Since I am a bargain vintage lover on a budget, some of my vintage dreams just don’t make practical sense.
It’s like the igloo all over again.
But, I keep looking. After all, that’s half the fun.
You never know what you will happen when you’re on a road trip from Ontario to Tennessee, with a girlfriend.
The plan was to drive over hill and dale (and try not to eat everything we’d purchased at a wonderful/alarming place called The Cheese Barn before we got to our destination) to see the magnificent rhododendrons in bloom in the Smoky Mountains.
Instead, I fell in love with a Texaco.
I didn’t expect it, but we stumbled upon it in a little town called Lebanon, OH. If you haven’t been there, I recommend their historic downtown. Very vintage-y vibe with lots of place to spend any cash that happens to be burning in your pocket (see how vintage I am? I still use real money!)
But, I was too busy swooning to spend much cash. Like, a Harry Connick sort of vintage-y swoon. Yep, busy, swooning over my Texaco.

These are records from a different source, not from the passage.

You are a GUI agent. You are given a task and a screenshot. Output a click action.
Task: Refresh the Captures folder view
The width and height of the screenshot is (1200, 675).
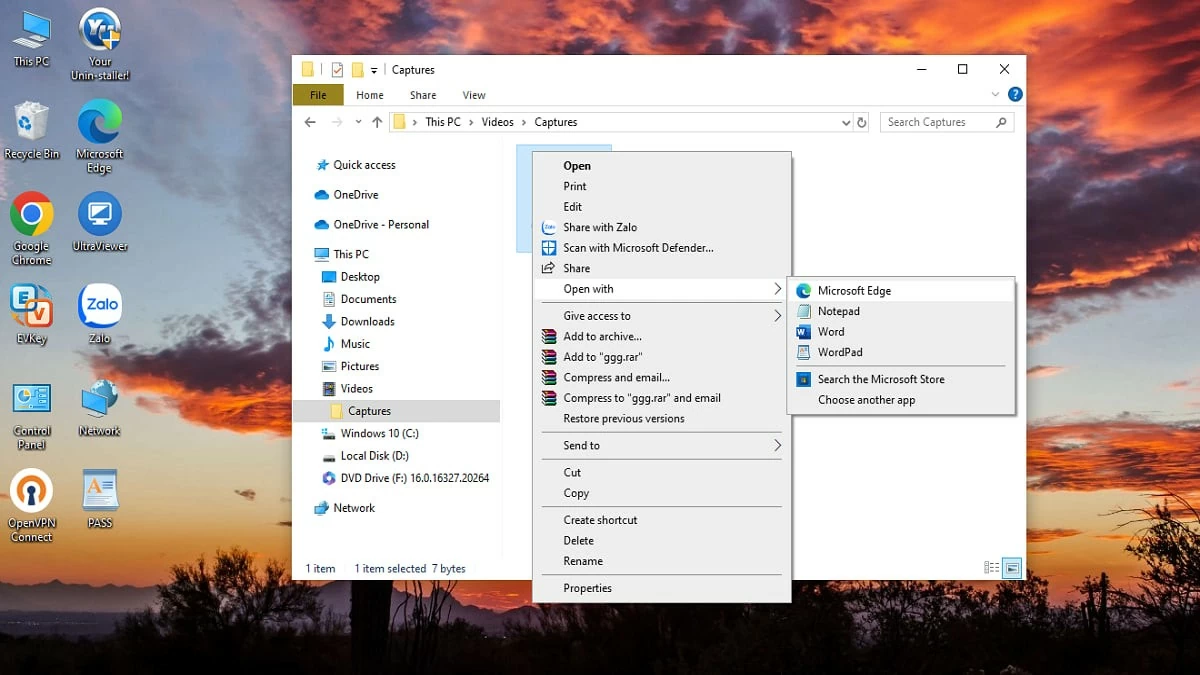pyautogui.click(x=862, y=121)
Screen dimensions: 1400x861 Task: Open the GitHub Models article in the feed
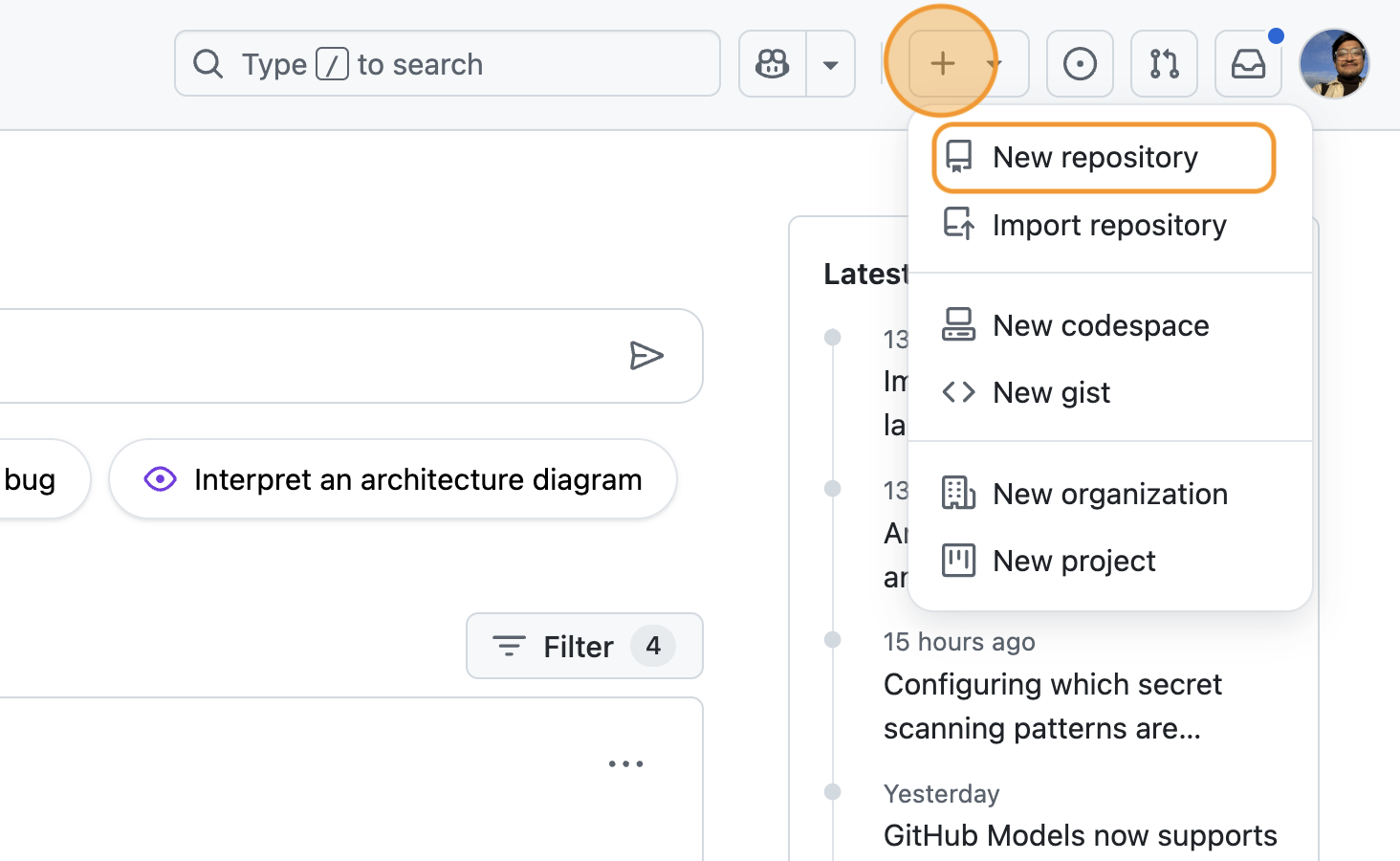1080,835
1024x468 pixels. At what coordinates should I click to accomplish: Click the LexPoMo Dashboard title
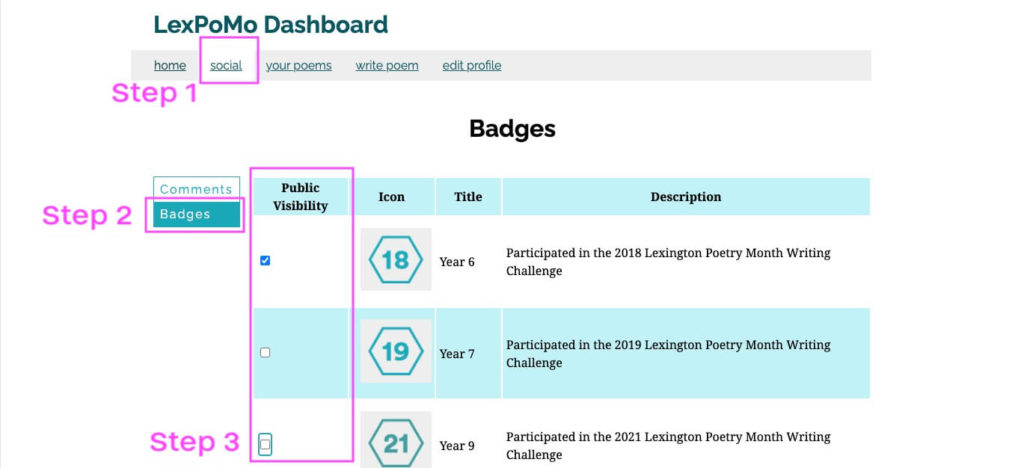click(x=271, y=24)
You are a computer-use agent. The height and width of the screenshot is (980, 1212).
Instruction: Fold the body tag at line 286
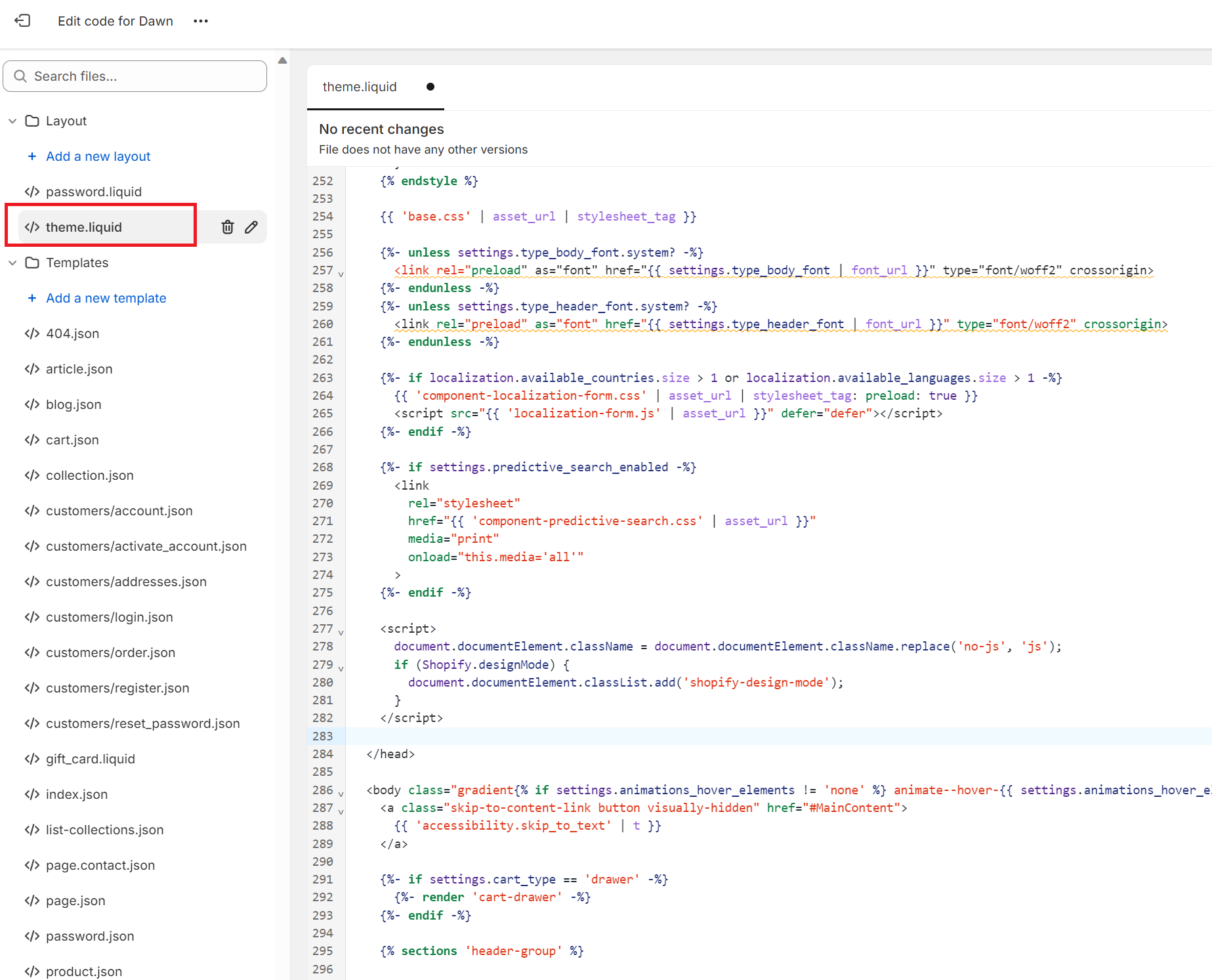point(341,794)
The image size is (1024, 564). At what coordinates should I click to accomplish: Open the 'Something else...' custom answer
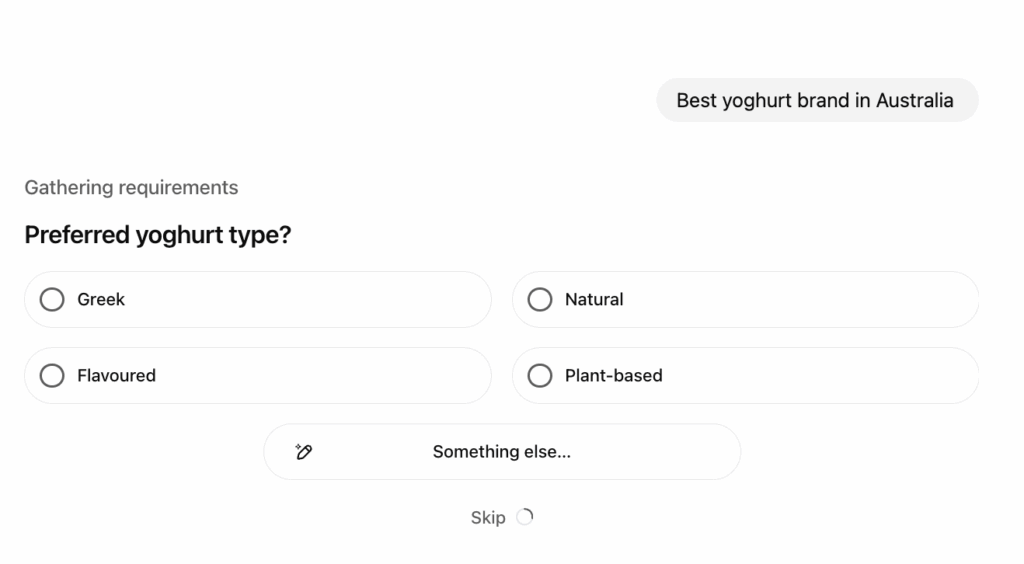pyautogui.click(x=501, y=452)
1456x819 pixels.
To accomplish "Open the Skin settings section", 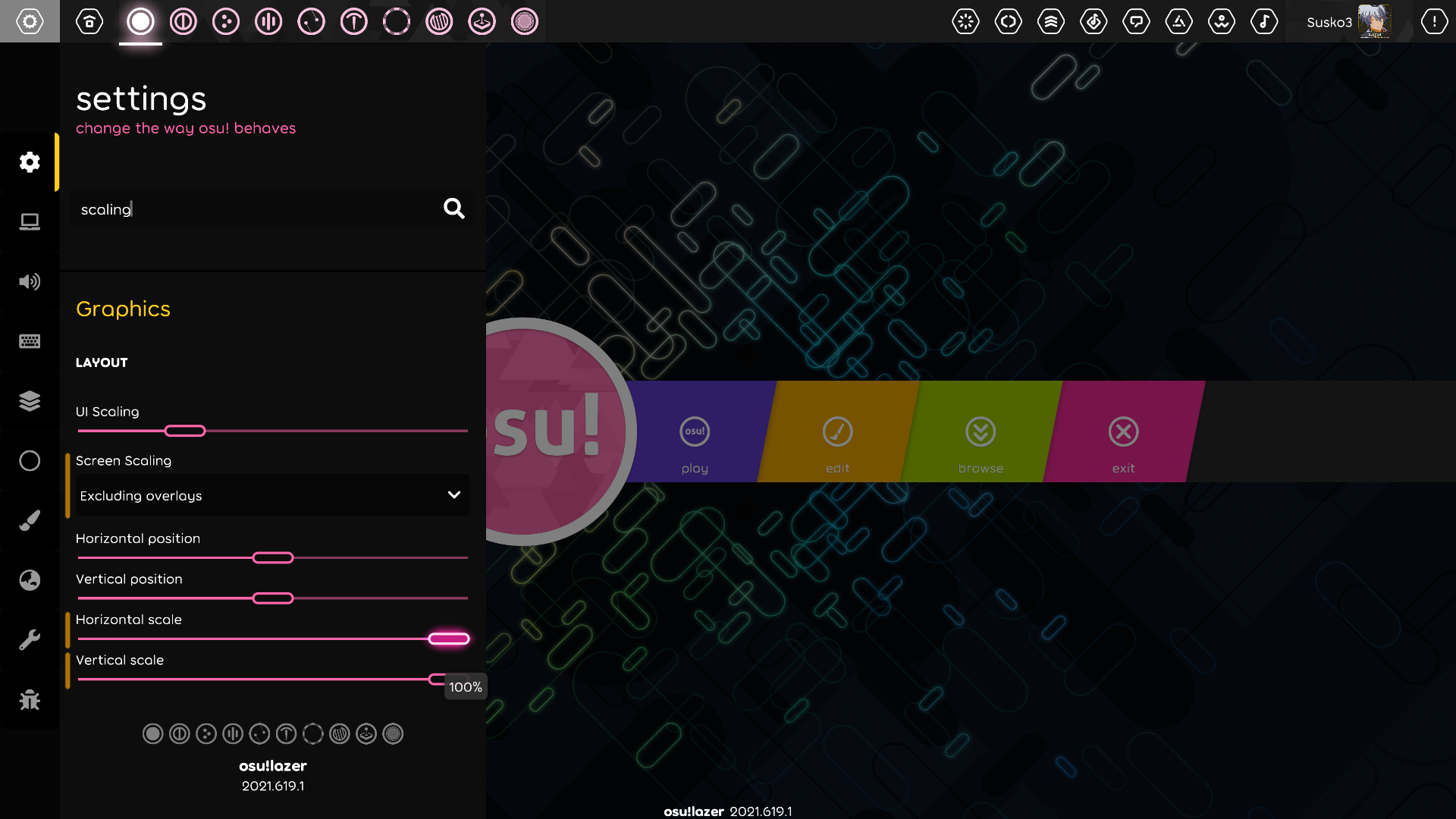I will tap(30, 520).
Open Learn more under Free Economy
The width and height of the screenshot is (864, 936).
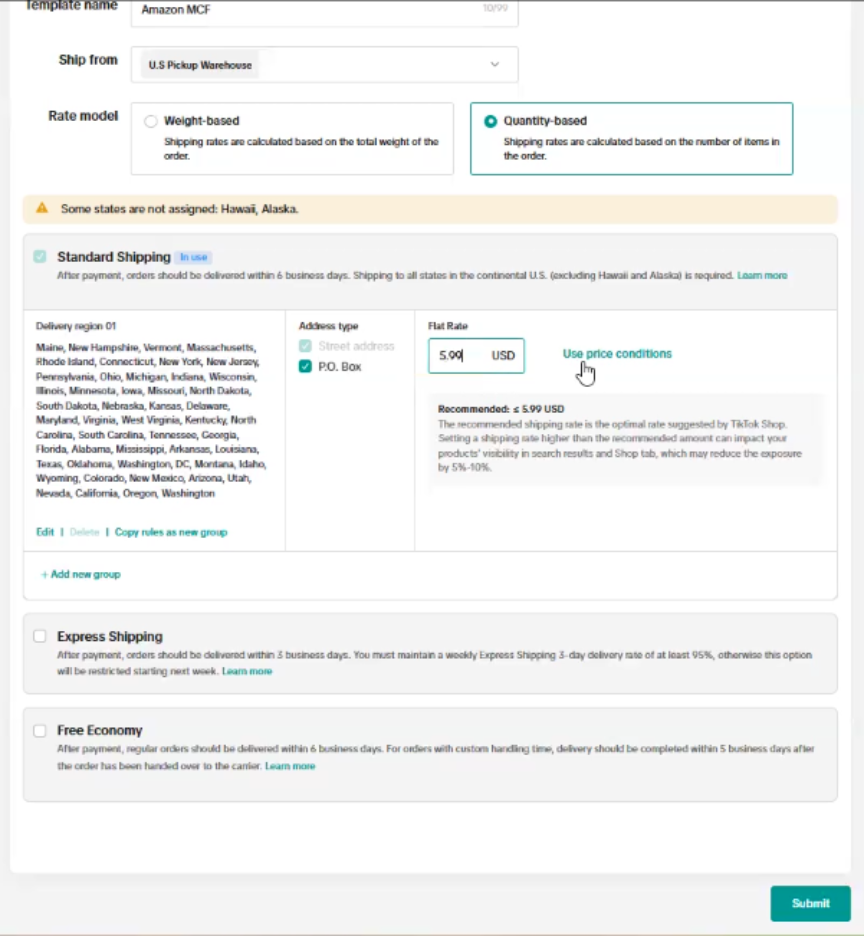[x=290, y=766]
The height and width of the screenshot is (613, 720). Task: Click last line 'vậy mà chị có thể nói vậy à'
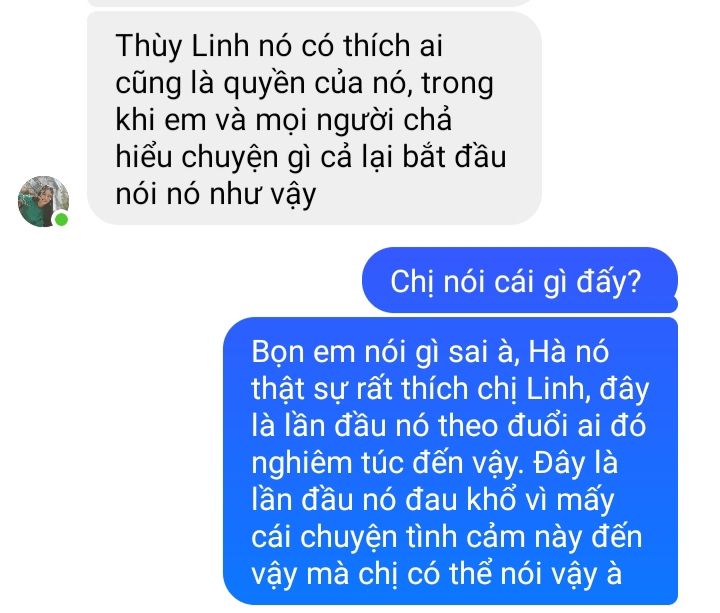(436, 574)
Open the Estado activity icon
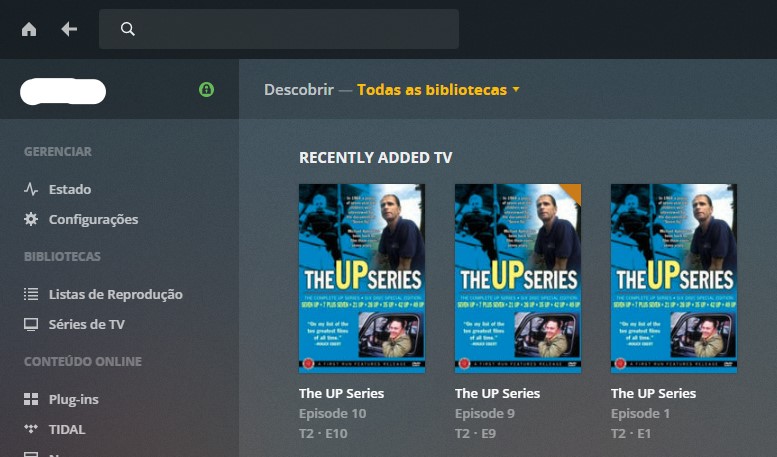The image size is (777, 457). point(31,189)
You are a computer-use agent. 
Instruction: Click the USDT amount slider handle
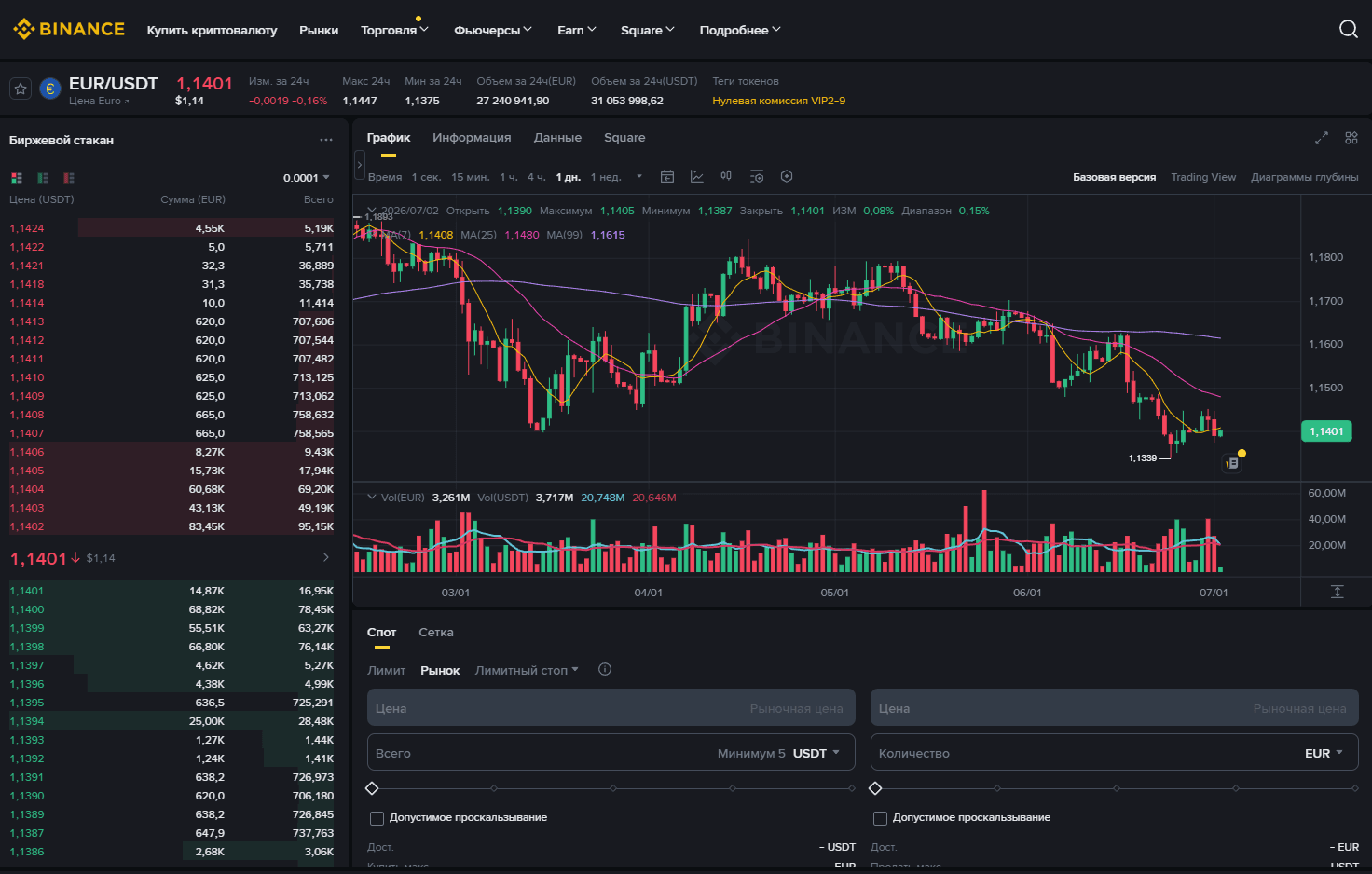(372, 788)

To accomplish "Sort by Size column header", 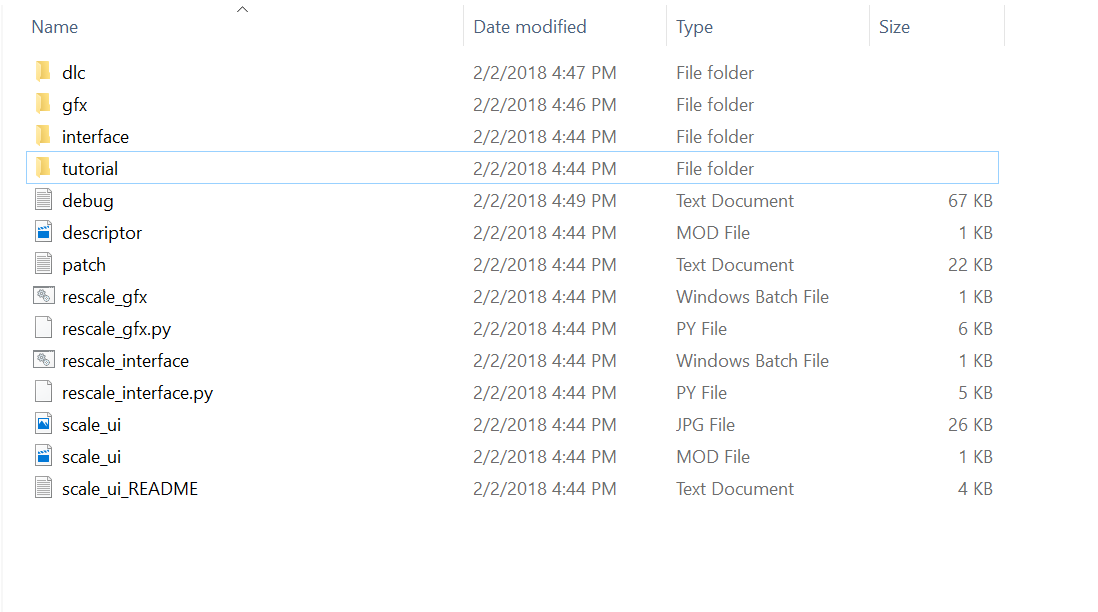I will (894, 27).
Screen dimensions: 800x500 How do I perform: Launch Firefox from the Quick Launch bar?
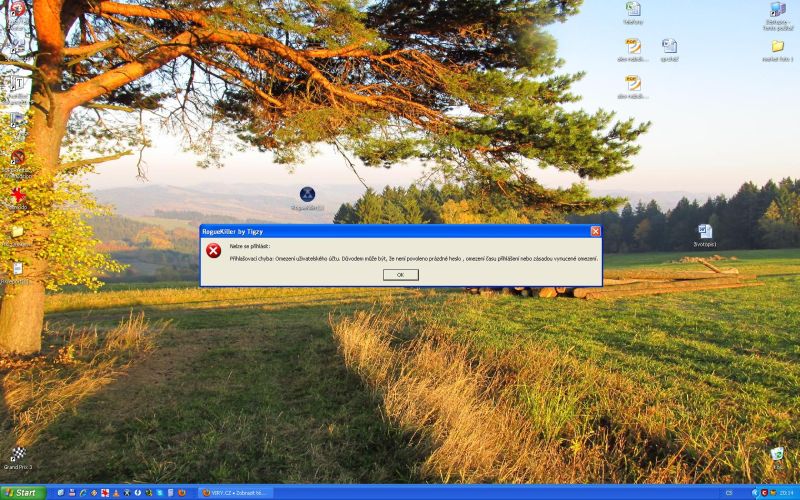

It was beautiful, with its white brick facade and original porcelain red lettering. It was a perfect match for the fleet of vintage vehicles bouncing around inside my head.
And did I mention, it was available? Currently a swingin’ single building, just waiting for me to sweep it off its feet!
Be still my beating heart. I’ve always dreamed of living in a place called Lebanon in a Texaco station.
Okay, maybe not. But it seemed like a great idea that day.
All it needed was a vintage soda shop next door and I would have been all set.